**Text shown**:
— Start —

Vcache is a hashtable. This is another optimization technique to reuse
already tokenized word. For eg: when "malayalam" is transliterated,
tokenization happens and cache gets filled with tokens. When it is
transliterated again, tokenization will just use the cache and won't
touch the disk. This improves performance dramatically.

>
> 3. What is the purpose of int tokenize_using and int match_type, the
> parameters of vst_tokenize()?

A tokenization can be of two types, pattern tokenization and value
tokenization. Pattern tokenization is about tokenizing words which you
will send for transliteration. Value tokenization is on the indic text.

tokenize ("malayalam") = pattern tokenization
tokenize ("മലയാളം") = value tokenization

To understand how tokenization works, you can use the `print-tokens`
tool available in the `tools` directory. It is not compiled usually. You
need to pass `-DBUILD_TOOLS=true` when doing `cmake .` to get it compiled.

>
> 4. Assume that a malayalam stemmer ml_stemmer() has been implemented. Will
> it replace vst_tokenize() or will the line :
>
>                           base=ml_stemmer(input)
>
>     be inside the vst_tokenize() function? The answer to this question must
> be pretty straight forward but I cannot see it since I do not
>     understand vst_tokenize() yet.

Stemmer won't have connection to tokenization. Stemmer will be part of
learning subsystem. So `varnam_learn()` function will use it.

Also stemmer has to be configurable for each language. You need to add a
new function to the scheme file compiler so that you can do something
like the following in each scheme file.

stem ("ളുടെ", "ൾ")

This rule needs to be compiled into `vst` file and during learn it
should be utilized to do the stemming.

We may also need to fix how varnam combines two tokens. Currently, when
a consonant and a vowel comes together, varnam will render the
consonant-vowel form. But this is very basic and won't work for some
conditions where chill letters are involved. I will think about this and
draft the idea.

— End —

**What is asked**:
1 – Which terms in the text on varnam tokenization are set off in backticks? List them all.
2 – Write the next part of the text on varnam tokenization, starting after its final sentence.
The material has nothing to do with the tokenization text.

**Given data**:
— Start —

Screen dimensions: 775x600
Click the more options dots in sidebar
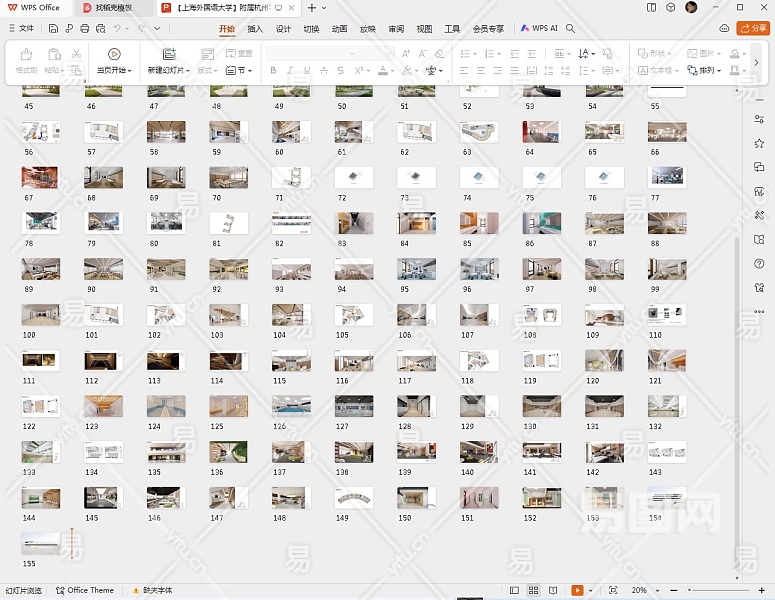point(759,312)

— End —

**Written responses**:
1 – print-tokens, tools, -DBUILD_TOOLS=true, cmake ., varnam_learn(), vst

2 –
>
>
> On Tue, Mar 4, 2014 at 9:56 PM, Kevin Martin <address@hidden>wrote:
>
>> Thank you. I have a much better idea now. Another clarification needed :
>>
>> stem(തൊഴിലാളികളുടെ )= തൊഴിലാളി or തൊഴിലാള?
>>
>> Even though stemming it to തൊഴിലാളി makes more sense in malayalam, it
>> would be clearer to stem 'thozhilalikalude' to 'thozhilal' (without the
>> trailing 'i') in English. Hence IMO തൊഴിലാള would be a better base word
>> than തൊഴിലാളി. But the examples you provided in the previous mail [given
>> below] would hold.
>>
>> [Examples from previous mail]
>>
>>
>>> stem(അവളുടെ) = അവൾ
>>> stem(കാറ്റിന്റെ) = കാറ്റ്
>>> stem(ഡോ‍ക്ക്റ്ററുടെ) = ഡോ‍ക്ക്റ്റർ
>>
>>
>>
>>
>> On Tue, Mar 4, 2014 at 10:12 AM, Navaneeth K N <address@hidden> wrote:
>>
> Hello Kevin,
>
> Good to see that you are making progress.
>
> On 3/3/14 12:58 PM, Kevin Martin wrote:
>>>>>> No it is prefixes. For example, when the word മലയാളം is learned, varnam
>>>>>> learns the prefixes, മല, മലയാ etc. So when it gets a pattern like
>>>>>> "malayali", it can easily tokenize it rather than typing like
> "malayaali".
>>>>>
>>>>> 1.What do you mean by tokenization? A token is a pattern to symbol
> mapping.
>>>>> So tokenization means matching the entire word to its malayalam symbol?
>
> A tokenization is splitting the input into multiple tokens. For eg:
>
> input - malayalam
> tokens - [[ma], [la], [ya], [lam]]
>
> Each will be a `vtoken` instance with relevant attributes set. For the
> token `ma`, it will be marked as a consonant.
>
> Tokenization happens left-right. It is a greedy tokenizer which find the
> longest possible match. Look at `vst_tokenize` function to learn how it
> works.
>
>>>>>
>>>>> 2. The porter stemmer stems the given English word to a base word by
>>>>> stripping it off all the suffixes. How can we stem a malayalam word?
>>>>> Suppose that varnam is encountering the word മലയാളം for the first time.
> The
>>>>> input was 'malayalam'. In this case, as of now, varnam learns to map
> 'mala'
>>>>> to മല, 'malaya' to മലയാ and so on? Hence learning a word makes varnam
> learn
>>>>> the mappings for all its prefixes, right?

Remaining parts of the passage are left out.